Rule of thirds/vertical: Mediterranean sea from Barcelona, Spain

Ooooh wait, but what about HORIZONTAL VS. VERTICAL ORIENTATION??

Vertical orientation draws attention on the two patterned yellow buildings...
...But horizontal orientation focuses on activity in the plaza below. =D

Bet you wanna see some VARIETY OF FOCAL LENGTHS!

Fore/Mid/Background: Cat on Montserrat, Barcelona
Check out how dramatic this cat becomes in the foreground, while the photographer is in the mid ground and the majestic mountain landscape falls to the background.

Now how about some FRAMING??

Bon Pastor, Barcelona | The Louvre Museum, Paris


^ Gargoyles on the Notre Dame Cathedral, Paris


The Eiffel Tower at night, and a Chandelier in an opera house in Paris


Clockwise from top left:
Plaza in Sevilla, Spain, from the Cathedral bell tower; Streetwall in Madrid, Spain, from across the plaza and standing on playground equipment; Cuatro Torres Business District in Madrid, Spain, from the ground; Liz Cooney on the Mirador Building in Madrid, Spain, from balcony above.

All of these photos present the subject in a unique way based on the position of the camera and the composition of the shot. The angle, composition, and distance from the subject can even influence the identity of the subject. For instance, below:

Upside-down and with exaggerated perspective, this strange facade becomes a sculptural object.

Mirrored in a reflection pool, a dimly lit gothic-groin-vaulted hallway flattens into a monochromatic, symmetrical composition and loses it's meaning as a 3-dimensional space.

The brick pavement in this garden, photographed up close, reads as a texture image.

BAM. All these photos were taken previous to this clam assignment. I think I've pretty much got the gist as far as photographic composition goes; I do as much as I can with a point-and-snap anyway. Someday when I've got a lot of money lying around I'll buy a really nice camera and then I'll have to learn all the fancy lens mechanics again. Hasta entonces.

Wednesday, February 23, 2011

CLAM 6 part II: Barcelona advertisement

The following is an advertisement for a university in Tarragona, found in a publication in Barcelona.

CHRONOS||CONTEXT The advertisement is for a college called Universitat Rovira i Virgili. Since they are placing an ad in a paper, I am guessing that it's a small school or one that exists primarily online. Their intended audience is 18-25 year olds who want to go to college.

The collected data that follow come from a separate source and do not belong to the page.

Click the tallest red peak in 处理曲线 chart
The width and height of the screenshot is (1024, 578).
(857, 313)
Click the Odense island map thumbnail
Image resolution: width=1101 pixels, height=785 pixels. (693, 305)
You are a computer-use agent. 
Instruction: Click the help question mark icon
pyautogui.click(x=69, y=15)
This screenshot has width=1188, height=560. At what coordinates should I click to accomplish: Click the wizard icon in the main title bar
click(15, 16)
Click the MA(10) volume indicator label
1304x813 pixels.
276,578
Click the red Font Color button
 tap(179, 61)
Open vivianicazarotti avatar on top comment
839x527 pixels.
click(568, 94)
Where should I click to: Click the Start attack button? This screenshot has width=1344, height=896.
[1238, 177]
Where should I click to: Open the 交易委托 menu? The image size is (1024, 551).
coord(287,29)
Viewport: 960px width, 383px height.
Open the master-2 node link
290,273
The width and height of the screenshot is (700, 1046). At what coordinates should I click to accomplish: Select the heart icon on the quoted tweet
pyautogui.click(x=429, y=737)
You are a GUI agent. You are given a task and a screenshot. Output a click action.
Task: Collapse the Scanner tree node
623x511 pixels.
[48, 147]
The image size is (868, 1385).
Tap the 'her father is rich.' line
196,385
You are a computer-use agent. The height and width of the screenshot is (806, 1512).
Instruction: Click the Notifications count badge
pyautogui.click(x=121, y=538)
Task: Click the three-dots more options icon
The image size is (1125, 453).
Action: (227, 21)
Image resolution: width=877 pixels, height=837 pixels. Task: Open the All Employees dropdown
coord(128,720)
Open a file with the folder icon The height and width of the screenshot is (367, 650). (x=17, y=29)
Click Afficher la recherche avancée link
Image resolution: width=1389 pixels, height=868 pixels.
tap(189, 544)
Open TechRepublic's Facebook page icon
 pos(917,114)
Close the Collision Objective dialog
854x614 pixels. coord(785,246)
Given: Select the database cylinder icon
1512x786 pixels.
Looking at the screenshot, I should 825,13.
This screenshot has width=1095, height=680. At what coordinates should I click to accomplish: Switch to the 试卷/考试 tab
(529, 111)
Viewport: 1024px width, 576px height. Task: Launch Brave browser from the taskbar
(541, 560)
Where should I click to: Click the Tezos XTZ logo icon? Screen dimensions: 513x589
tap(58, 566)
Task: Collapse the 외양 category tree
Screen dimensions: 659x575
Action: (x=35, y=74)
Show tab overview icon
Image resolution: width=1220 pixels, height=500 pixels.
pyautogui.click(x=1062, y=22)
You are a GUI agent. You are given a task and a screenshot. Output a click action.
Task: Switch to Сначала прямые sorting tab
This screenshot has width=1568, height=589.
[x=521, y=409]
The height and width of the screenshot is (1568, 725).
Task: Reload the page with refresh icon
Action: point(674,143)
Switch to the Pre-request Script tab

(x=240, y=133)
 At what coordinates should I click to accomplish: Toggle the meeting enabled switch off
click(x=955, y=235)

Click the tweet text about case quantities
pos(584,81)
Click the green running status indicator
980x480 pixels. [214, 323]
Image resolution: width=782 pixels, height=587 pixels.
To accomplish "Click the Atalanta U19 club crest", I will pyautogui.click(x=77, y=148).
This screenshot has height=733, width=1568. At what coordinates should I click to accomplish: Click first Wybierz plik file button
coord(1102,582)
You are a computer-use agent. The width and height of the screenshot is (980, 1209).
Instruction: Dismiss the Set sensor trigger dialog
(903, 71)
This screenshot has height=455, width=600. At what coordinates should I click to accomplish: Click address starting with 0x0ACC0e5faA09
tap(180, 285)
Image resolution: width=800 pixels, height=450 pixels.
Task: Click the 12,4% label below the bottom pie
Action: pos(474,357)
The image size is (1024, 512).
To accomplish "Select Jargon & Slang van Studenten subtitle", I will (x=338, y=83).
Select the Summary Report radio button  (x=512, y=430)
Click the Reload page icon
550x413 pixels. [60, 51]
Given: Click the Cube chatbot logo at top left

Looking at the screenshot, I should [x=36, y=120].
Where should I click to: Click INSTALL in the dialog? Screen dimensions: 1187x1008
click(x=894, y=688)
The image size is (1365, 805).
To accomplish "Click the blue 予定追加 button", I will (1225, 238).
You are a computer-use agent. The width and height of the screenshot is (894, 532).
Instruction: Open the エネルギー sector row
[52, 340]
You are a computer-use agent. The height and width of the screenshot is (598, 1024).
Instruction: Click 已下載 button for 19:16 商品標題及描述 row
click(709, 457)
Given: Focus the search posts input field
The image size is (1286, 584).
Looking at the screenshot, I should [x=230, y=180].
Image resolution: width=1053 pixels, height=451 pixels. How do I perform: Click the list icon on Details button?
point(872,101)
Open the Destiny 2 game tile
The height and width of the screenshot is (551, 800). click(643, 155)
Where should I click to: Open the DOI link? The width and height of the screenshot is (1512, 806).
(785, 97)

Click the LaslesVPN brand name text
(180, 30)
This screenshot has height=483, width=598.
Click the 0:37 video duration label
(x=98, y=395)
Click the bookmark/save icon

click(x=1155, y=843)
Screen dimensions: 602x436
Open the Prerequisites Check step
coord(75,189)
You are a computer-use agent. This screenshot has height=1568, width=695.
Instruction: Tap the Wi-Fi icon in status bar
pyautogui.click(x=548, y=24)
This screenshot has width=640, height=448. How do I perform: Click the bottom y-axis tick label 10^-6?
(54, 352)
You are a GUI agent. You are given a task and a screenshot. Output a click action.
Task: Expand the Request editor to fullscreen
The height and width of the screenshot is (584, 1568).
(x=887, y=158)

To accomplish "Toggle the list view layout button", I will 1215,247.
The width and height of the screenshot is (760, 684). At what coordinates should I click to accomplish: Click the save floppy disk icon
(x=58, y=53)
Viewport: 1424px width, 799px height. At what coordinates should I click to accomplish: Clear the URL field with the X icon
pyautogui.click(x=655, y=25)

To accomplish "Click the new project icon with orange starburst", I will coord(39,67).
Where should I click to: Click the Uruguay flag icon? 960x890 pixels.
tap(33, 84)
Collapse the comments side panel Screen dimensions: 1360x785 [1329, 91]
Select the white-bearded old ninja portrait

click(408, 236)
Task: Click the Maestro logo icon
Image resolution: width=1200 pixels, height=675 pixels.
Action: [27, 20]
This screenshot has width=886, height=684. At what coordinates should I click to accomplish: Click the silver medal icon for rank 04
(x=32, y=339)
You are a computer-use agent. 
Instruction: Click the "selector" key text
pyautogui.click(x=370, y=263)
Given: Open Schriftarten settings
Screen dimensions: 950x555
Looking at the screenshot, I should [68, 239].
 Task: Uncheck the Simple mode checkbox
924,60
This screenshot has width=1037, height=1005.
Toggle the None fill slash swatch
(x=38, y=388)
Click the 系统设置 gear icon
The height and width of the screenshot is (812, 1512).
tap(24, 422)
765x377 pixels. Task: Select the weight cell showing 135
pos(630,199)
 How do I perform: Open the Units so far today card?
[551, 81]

The text is written in Catalán, so I'm not sure what it says.
PATHOS||EMOTIONAL APPEAL The ad clearly plays to a desire for freedom. The college students are sitting around in the sun, blue skies, laughing and having a good time and don't appear to be doing any work. Nonetheless, the text says something to the effect of increasing your ability or pursuing your dreams. It inspires a sense of fun, carefree life that college can bring you! The bike lurking on the right hand side and the license plate at the bottom also emphasizes the sense of freedom, mobility, or running away.
ETHOS||AUTHORITY Although I'm not certain of the exact translation, the text of the ad says something to the effect of the University helping or believing in you. The ad portrays the University as a tool or a friendly presence that enables you to reach your dream of sitting in a group of fun, fashionable young people on a hilltop. The university doesn't make any moves of seeming authoritarian, disciplined, bureaucratic or even offer very much reference to academics at all. Instead, the student is at the center of attention...the advertisers flatter the ego to get on the good side of their readers.
LOGOS||LOGIC With the invitational text in the top center, the image large and centered, and the phone number below, the logical flow of this ad is clear. You want to go to college? And be carefree and pretty like these people -- then call this number for information about the Universitat Rovira i Virgili.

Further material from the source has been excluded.